**ESTRATTO FORNITO:**
Calcio

L’Italia siamo noi. Addio Croazia.

Avevamo già pronto l’articolo sull’ennesima eliminazione ignominiosa della nazionale azzurra, seguito da necrologio sulla crisi irreversibile ed epocale del nostro calcio. I bambini che non giocano più a pallone per le nostre strade, i procuratori che si ingrassano percependo percentuali su improbabili soggetti buffi provenienti dai terzi mondi, piuttosto che su ragazzi di un vivaio nostrano e Primavere che peraltro non esistono più (del resto, mettetevi nei panni di una mamma che deve portare un figliolo alla scuola calcio rischiando la frattura del setto nasale causata dalla borsettata di una facinorosa appartenente alla torcida avversaria, oppure semplicemente interessata mamma di un altro talento minorile in concorrenza…..

Avevamo pronto tutto questo ed anche di più, dalla quella sera in cui le furie rosse ci hanno matato con un autogol di Calafiori. Mettendoci a rischio eliminazione e riaprendo ferite che la vittoria di Mancini e Vialli tre anni fa sembrava averci rimarginato. Gli spagnoli quando fanno qualcosa sembrano sempre i toreros di Sangue e Arena, e poi godono di buona stampa da sempre, a differenza di noi. Una sconfitta normale (dopo due nostre vittorie nette nel 2016 e nel 2021) era sembrata per noi l’orlo del baratro, ma che diciamo, della nostra fine secondo Jim Morrison, ma che diciamo, l’anno zero dell’Italia.

**DATI MOSTRATI:**
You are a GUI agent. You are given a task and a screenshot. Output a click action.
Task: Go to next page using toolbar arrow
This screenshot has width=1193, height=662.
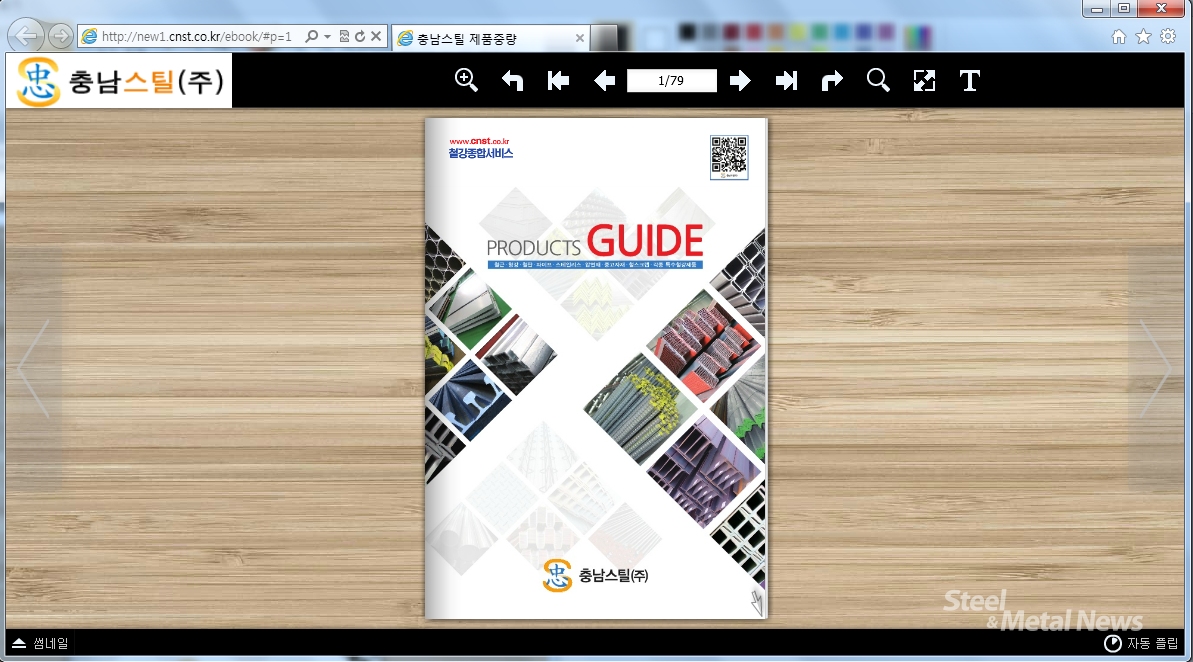[x=740, y=81]
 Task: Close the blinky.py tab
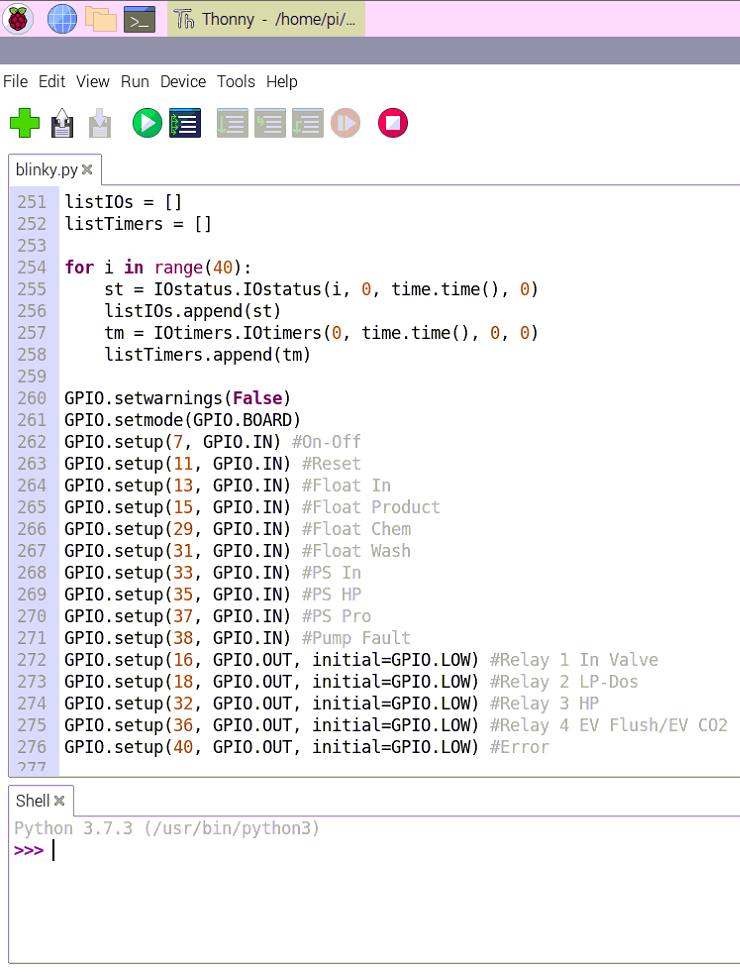click(87, 170)
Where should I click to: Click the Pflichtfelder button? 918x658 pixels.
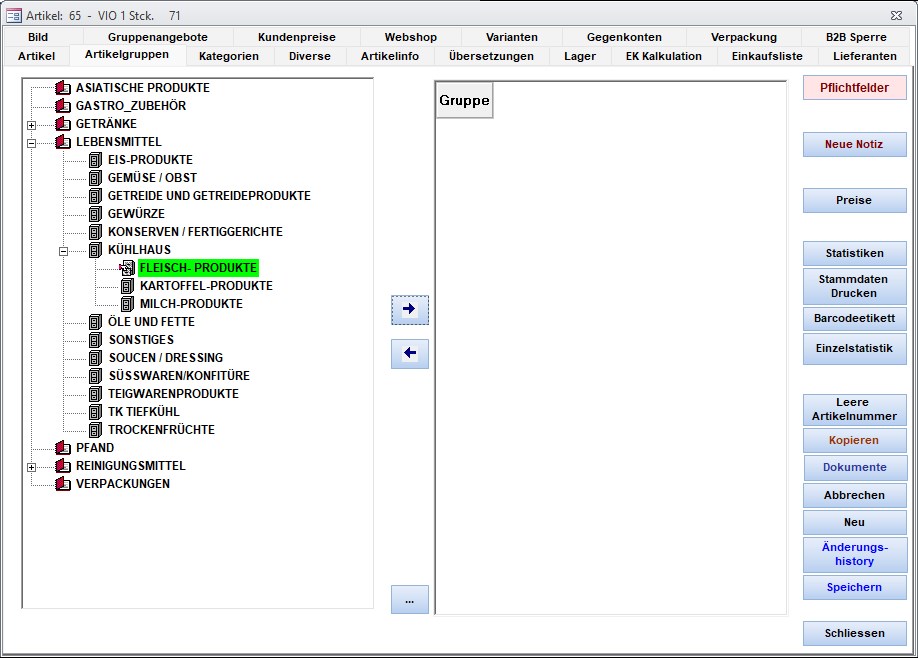(x=854, y=88)
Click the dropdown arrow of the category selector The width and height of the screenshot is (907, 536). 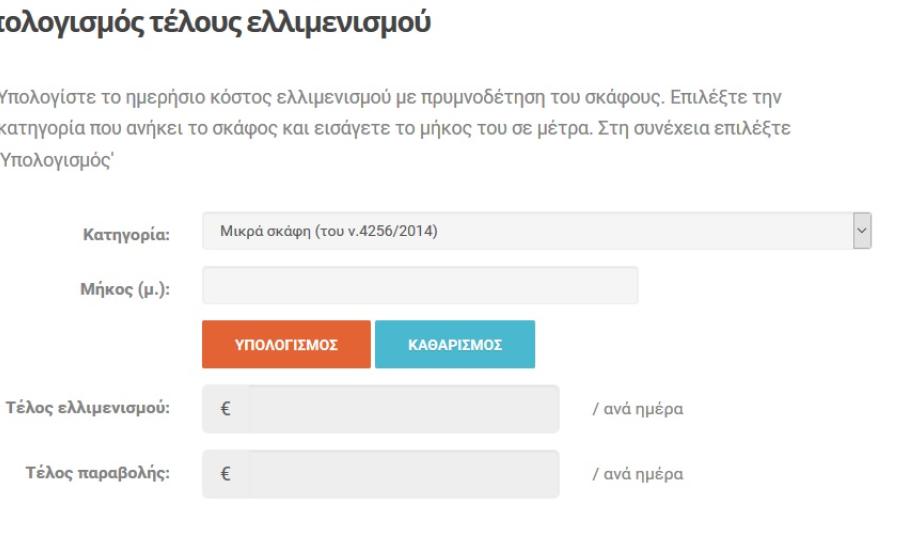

**COMPITI RICHIESTI:**
[a] Riscrivi in forma di elenco puntato il paragrafo dell'estratto fornito che inizia con «Avevamo pronto tutto questo», conservandone i fatti principali.
[b] Riassumi l'estratto fornito in due frasi.
[c] Rispondi a queste domande sull'estratto fornito:
(i) A quale squadra dice addio il titolo?
(ii) Che cosa non fanno più i bambini per le strade?
(iii) Chi ha segnato l'autogol nella partita contro le furie rosse?

**RISPOSTE AI COMPITI:**
[a]
- Tutto era pronto dalla sera in cui le furie rosse hanno battuto l'Italia con un autogol di Calafiori.
- Quella sconfitta ha messo l'Italia a rischio eliminazione e ha riaperto ferite che la vittoria di Mancini e Vialli di tre anni prima sembrava aver rimarginato.
- Gli spagnoli sembrano sempre i toreros di Sangue e Arena e godono da sempre di buona stampa, a differenza degli italiani.
- Dopo le due nette vittorie italiane del 2016 e del 2021, quella sconfitta normale era sembrata l'orlo del baratro e l'anno zero dell'Italia.

[b] Era già pronto un articolo sull'ennesima eliminazione della nazionale e sulla crisi del calcio italiano, con i bambini che non giocano più a pallone per strada e i procuratori che guadagnano su giocatori stranieri invece che sui ragazzi dei vivai. Tutto ciò era stato preparato dopo la sconfitta contro la Spagna, decisa da un autogol di Calafiori: quella sconfitta aveva messo l'Italia a rischio eliminazione e, pur essendo normale dopo le vittorie del 2016 e del 2021, era sembrata l'anno zero dell'Italia.

[c]
(i) Alla Croazia.
(ii) Non giocano più a pallone.
(iii) Calafiori.